## [What is asked]
[A] In the post on VHDL delays, why does adding one register stage to a working circuit months later become a big change? Explain in one to three sentences.
[B] According to the post on VHDL delays, what clock rate might a completely combinatorial circuit be limited to once it is synthesized in hardware?
[C] Return word for word everything from "Sounds strange - sounds" down to "and everything works." in the post on VHDL delays.

======== Source ========

Samstag, 12. Januar 2013

Mostly delays: What VHDL is all about

Last week I once more realized, that a big chunk of my daily work consists of finding the right places for the needed FlipFlops.

Until you get in contact with reality, you might think, that the implementation of some simple arithmetic is merely a task of rewriting it in another language (as in Java, Perl ...).
And - you aren't really wrong - you get a running solution.
The problem occurs, when it is synthesized in hardware and you find out that you can clock your completely combinatorical circuits with 2 MHz only...

That's the point where you start thinking about pipeline stages and registering of intermediate results.
And pipelined thinking is nothing that comes naturally to the human mind.
When you don't spend close attention to it, the simple task of summing up two signals becomes an exciting source of surprises: The place where you insert the pipeline register isn't the source of errors - it's the rest of the signals, you have to postpone accordingly, when you want to continue to work with the result.

Sounds strange - sounds uncalled-for - sounds familiar

  • Placing flipflops "manually" sounds a bit like the first PONG implementation
  • Of course, there is always a more comfortable way: Mathlab and Simulink for example - there even seems to be some more open alternatives, by now.
  • The problem with this cross-language-access might be in the less optimal resource usage and some missing configuration options (bitwidth, pixels/clock ...) that are hard to express in an abstract language (even though I regret to say, that I haven't given them a honest try).
  • It's a bit like people using pointer arithmetics in C. They know, it might be dangerous and a pain in the ... on the other hand, it just is as fast as it can get - and sometimes that's what counts.

Okay. Here's the problem...

  • Eventually you succeed in placing the logic and pipeline registers together and everything works.
  • After some months, you just want to make a little addition to the circuit and bring in a register stage at some point.
  • Now you have to check and adjust all the rest of the signals once more ... and after some months, the code might look quite new to you ;-)
  • Therefore the little change gets a big change and bares the risk of something going wrong along its implementation - something hard to explain to "normal" programmers.

Staying in VHDL but trying to make one's life easier

  • So the idea popped up to let the computer find out on its own how long the delay lines for the signals should be.
  • Being quite paranoid about automatisms that you cannot check transparently, I considered a external program that parsed the code, filled in the registers on its own and writes the extended code back to the same file.
  • The adjustments would be in commentary brackets - just like GUI code in the good old times of the MFC (/** DONT TOUCH THE FOLLOWING CODE. I - BILL GATES - HAVE FILLED IT IN **/) and the Visual Studio did some magic to it in the background...

======== Provided data ========

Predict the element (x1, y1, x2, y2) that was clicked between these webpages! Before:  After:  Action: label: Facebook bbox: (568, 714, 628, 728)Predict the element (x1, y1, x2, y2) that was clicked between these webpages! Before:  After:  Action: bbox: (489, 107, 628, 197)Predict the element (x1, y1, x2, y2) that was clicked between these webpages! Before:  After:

========

## [Exercise answers]
[A] After inserting the register stage, you have to check and adjust all the other signals again, and by then the code may look quite new to you. So the little change becomes a big one and risks something going wrong during its implementation.

[B] 2 MHz.

[C]
Sounds strange - sounds uncalled-for - sounds familiar

  • Placing flipflops "manually" sounds a bit like the first PONG implementation
  • Of course, there is always a more comfortable way: Mathlab and Simulink for example - there even seems to be some more open alternatives, by now.
  • The problem with this cross-language-access might be in the less optimal resource usage and some missing configuration options (bitwidth, pixels/clock ...) that are hard to express in an abstract language (even though I regret to say, that I haven't given them a honest try).
  • It's a bit like people using pointer arithmetics in C. They know, it might be dangerous and a pain in the ... on the other hand, it just is as fast as it can get - and sometimes that's what counts.

Okay. Here's the problem...

  • Eventually you succeed in placing the logic and pipeline registers together and everything works.